Source data:

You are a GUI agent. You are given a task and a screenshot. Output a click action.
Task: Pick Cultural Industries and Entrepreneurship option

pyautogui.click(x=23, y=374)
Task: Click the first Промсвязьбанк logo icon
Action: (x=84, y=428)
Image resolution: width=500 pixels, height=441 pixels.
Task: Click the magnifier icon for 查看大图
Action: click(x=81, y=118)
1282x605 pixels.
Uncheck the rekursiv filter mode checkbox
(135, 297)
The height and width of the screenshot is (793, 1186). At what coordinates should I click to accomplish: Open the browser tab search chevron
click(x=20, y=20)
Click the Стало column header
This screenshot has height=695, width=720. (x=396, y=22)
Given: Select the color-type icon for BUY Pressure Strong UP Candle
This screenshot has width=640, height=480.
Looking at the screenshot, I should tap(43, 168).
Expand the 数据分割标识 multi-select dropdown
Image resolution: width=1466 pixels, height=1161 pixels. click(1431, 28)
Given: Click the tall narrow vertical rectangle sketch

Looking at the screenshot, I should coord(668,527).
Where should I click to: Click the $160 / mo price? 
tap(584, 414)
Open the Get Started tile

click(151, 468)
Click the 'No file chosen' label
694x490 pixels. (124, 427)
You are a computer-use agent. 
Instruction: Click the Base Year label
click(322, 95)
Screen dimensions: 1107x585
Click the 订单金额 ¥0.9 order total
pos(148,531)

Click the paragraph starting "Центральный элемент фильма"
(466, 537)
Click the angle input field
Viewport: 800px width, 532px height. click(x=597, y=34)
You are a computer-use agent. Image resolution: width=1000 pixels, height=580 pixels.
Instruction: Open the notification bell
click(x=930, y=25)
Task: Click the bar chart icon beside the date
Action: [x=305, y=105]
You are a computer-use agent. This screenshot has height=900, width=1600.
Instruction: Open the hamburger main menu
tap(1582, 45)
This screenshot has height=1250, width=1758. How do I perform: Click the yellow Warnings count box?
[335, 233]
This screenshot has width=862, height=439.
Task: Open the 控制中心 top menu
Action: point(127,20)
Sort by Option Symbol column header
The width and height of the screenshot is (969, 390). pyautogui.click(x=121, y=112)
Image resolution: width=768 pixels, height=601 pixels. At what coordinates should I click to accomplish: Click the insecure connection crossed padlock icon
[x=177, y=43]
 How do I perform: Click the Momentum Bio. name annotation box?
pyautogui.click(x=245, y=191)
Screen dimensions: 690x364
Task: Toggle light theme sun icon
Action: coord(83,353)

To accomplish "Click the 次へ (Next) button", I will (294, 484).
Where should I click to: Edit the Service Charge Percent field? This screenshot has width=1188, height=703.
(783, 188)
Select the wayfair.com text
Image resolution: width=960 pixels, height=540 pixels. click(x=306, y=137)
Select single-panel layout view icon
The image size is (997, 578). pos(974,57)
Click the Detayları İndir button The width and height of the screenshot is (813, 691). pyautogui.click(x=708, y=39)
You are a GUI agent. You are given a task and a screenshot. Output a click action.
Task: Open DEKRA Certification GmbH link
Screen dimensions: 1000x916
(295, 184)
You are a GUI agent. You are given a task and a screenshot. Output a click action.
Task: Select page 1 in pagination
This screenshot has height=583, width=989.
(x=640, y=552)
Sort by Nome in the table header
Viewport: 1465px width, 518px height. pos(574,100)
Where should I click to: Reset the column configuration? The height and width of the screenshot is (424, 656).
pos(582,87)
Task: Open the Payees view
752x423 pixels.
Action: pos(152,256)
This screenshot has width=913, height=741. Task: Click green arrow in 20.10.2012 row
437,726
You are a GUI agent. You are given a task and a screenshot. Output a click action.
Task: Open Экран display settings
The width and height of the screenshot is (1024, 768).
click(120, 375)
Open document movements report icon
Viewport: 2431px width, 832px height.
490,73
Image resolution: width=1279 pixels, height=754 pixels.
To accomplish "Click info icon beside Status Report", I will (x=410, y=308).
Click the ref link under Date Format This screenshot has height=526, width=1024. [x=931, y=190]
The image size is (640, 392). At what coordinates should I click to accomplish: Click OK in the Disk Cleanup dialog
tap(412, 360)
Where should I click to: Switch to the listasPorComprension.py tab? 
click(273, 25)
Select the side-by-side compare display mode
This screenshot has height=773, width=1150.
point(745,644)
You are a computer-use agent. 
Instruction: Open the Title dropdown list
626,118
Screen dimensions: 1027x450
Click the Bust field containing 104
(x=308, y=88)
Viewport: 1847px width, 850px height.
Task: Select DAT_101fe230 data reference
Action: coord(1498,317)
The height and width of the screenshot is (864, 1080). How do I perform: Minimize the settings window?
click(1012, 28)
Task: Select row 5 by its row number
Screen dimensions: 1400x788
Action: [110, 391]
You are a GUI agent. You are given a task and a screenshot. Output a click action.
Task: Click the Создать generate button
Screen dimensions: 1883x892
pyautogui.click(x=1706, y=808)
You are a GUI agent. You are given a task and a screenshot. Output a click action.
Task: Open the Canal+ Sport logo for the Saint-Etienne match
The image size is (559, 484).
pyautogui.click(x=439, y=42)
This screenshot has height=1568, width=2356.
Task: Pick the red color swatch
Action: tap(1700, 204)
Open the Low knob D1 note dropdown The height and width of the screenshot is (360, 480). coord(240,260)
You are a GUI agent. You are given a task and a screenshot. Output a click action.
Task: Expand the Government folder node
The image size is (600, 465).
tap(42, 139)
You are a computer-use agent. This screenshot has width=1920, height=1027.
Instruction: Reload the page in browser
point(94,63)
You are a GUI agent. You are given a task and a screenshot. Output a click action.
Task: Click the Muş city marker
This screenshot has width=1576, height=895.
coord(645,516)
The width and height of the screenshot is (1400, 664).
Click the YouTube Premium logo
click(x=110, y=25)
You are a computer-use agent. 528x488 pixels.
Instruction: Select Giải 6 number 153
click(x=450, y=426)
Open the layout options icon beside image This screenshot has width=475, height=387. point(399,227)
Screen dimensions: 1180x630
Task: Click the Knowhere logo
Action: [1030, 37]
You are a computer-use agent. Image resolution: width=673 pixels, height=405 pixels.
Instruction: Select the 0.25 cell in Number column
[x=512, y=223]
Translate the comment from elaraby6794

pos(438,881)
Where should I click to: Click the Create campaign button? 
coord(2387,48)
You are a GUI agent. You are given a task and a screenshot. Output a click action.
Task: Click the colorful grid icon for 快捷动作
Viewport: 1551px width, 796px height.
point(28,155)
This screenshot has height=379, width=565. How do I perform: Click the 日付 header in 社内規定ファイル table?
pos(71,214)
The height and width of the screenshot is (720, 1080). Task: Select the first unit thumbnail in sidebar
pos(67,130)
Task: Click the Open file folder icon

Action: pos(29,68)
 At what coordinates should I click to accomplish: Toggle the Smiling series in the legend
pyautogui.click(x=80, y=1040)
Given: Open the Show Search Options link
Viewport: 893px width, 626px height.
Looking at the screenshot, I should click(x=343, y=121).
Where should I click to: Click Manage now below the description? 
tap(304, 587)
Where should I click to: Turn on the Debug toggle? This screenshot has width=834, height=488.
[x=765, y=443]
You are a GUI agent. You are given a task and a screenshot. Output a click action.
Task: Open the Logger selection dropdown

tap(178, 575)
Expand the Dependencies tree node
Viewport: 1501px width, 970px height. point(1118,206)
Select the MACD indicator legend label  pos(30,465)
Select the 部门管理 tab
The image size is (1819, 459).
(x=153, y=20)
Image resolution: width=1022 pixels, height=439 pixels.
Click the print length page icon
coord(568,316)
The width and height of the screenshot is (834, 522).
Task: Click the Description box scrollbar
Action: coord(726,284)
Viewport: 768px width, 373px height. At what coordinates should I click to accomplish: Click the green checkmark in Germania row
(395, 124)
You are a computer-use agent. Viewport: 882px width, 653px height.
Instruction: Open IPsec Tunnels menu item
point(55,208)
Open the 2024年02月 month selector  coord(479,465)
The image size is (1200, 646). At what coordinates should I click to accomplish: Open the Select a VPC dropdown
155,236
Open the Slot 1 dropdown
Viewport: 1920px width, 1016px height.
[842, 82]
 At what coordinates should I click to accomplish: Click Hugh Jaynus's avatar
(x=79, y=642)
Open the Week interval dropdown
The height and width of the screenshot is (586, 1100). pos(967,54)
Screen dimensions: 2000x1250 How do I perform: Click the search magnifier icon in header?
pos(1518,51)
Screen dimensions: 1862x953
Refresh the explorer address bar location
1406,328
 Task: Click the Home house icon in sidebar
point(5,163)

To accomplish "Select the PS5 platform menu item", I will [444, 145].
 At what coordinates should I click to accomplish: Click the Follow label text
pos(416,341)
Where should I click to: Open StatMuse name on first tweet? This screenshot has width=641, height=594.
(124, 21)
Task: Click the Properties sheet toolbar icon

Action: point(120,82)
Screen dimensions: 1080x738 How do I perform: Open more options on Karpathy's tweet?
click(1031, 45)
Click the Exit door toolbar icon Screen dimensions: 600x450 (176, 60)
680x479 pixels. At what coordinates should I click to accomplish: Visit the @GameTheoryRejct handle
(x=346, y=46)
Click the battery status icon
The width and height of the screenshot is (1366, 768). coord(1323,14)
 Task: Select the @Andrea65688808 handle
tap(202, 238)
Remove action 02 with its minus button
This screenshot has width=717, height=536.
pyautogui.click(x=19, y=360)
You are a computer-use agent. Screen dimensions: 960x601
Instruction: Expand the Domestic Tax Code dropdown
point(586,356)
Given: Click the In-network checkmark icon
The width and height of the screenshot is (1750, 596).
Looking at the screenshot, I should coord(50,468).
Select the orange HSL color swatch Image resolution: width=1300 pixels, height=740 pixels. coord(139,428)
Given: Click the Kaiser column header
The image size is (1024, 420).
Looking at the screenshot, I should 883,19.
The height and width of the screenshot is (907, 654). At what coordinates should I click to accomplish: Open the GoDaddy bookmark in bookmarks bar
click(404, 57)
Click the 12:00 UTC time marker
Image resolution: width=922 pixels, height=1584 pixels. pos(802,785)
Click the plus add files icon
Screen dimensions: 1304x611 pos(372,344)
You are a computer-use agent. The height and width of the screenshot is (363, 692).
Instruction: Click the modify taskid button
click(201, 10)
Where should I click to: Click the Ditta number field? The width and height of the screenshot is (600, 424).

What the task requires:
If a line of the data contains "computer", it counts; report the number of such lines and nothing else.

Exercise result:
10